Но закрепление мотивов вело к закреплению приема: точнее, к превращению его в самодостаточную ценность; это оказывалось способом преодолеть скуку тиражного производства. Поздние сомовские жанры чаще всего выполнены акварелью или гуашью, в предельно малом формате — как писал в 1932 году критик Дени Рош, «ему достаточно теперь не больше 20 сантиметров, чтобы передать свое утонченное видение, свои пленительные дары колориста, уверенного и твердого». Но эти миниатюры («тинтинки», как называл их автор), восхищавшие ценителей точностью рисунка, цветовой гармонией, а более всего проработанностью форм (что достигалось бесконечными отмывками, а также кропотливым нанесением мельчайших точек на поверхность — последний прием именовался «пупованием»), в сущности, уподоблялись антикварным — «скурильным» — редкостям, вроде тех, что Сомов так любил и коллекционировал; медиумически вызванный «дух рококо» отступал перед пафосом «хорошо сделанной вещи».

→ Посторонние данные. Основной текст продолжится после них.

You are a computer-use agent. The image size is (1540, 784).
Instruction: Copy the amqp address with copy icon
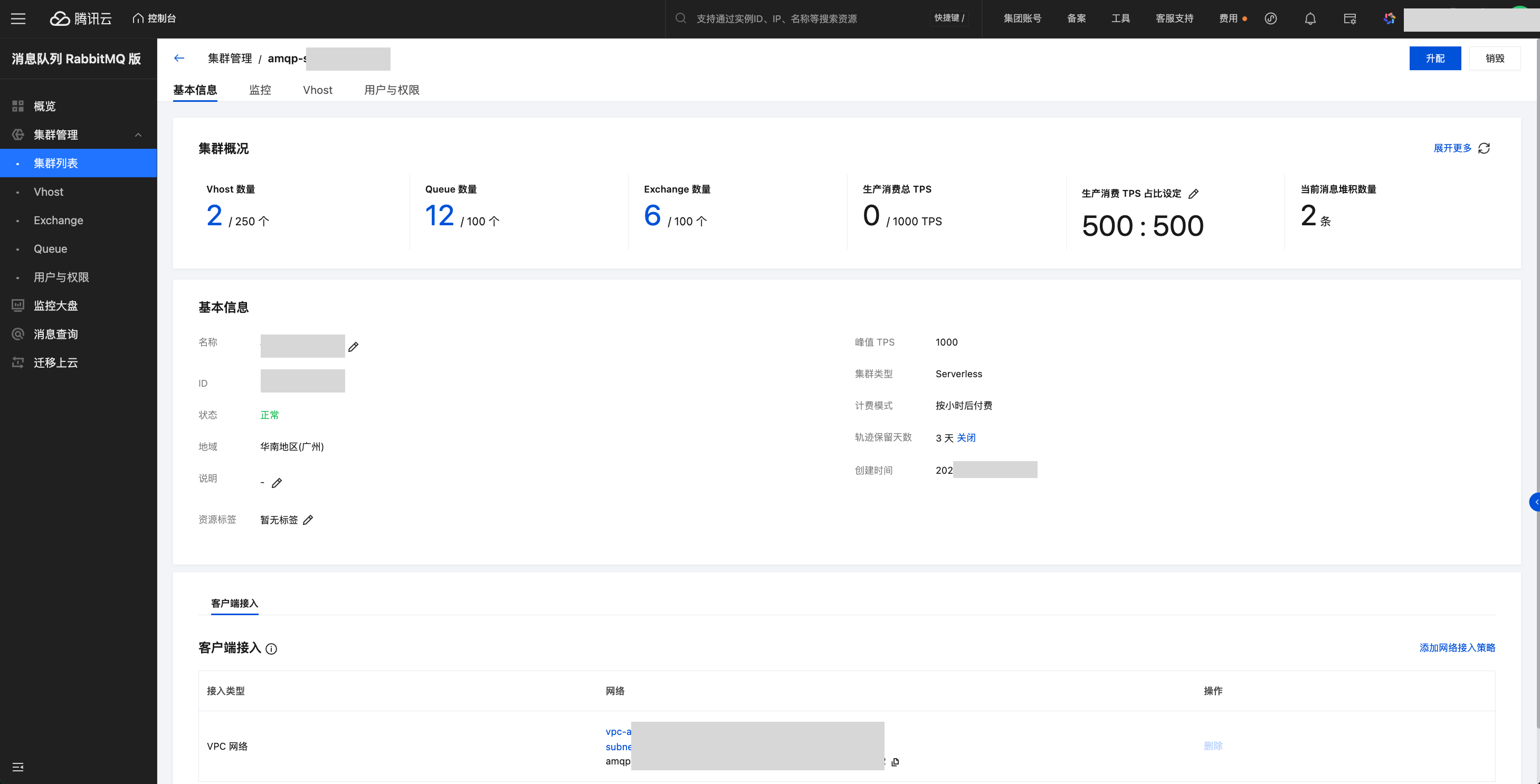(896, 761)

Повторим — этот пафос никогда не был чужд постоянно сомневающемуся в себе автору. Но в пору, когда ощущение «бытийных бездн» перестало быть актуальным сюжетом для рефлексий, эти рефлексии сошлись на ремесле, на виртуозном владении техникой и опытах с материалами, наконец — на простой способности рисовать с натуры (начиная с 1932 года почти каждое лето Сомов приглашает в свое поместье Гранвилье молодых художников для совместного рисования). Старея, он пересматривает прежние эстетические пристрастия, находя в них теперь «безвкусие и ридикюльность» («когда я вижу снимки с моих старинных вещей — конец прошлого века и начало этого — мне делается смешно, что это считалось хорошим, все эти дамы в кринолинах, „человечки без костей“, как раз напечатал про меня Репин, вся эта отсебятина и дилетантство, ужасающие, мертвые, безвкусные московские портреты».) Но графика — точнее, рисунки не подпадают под переоценку: они натурны и оттого честны, не заражены «модными веяниями». Разочаровавшись в «маркизах», это можно числить в своем активе.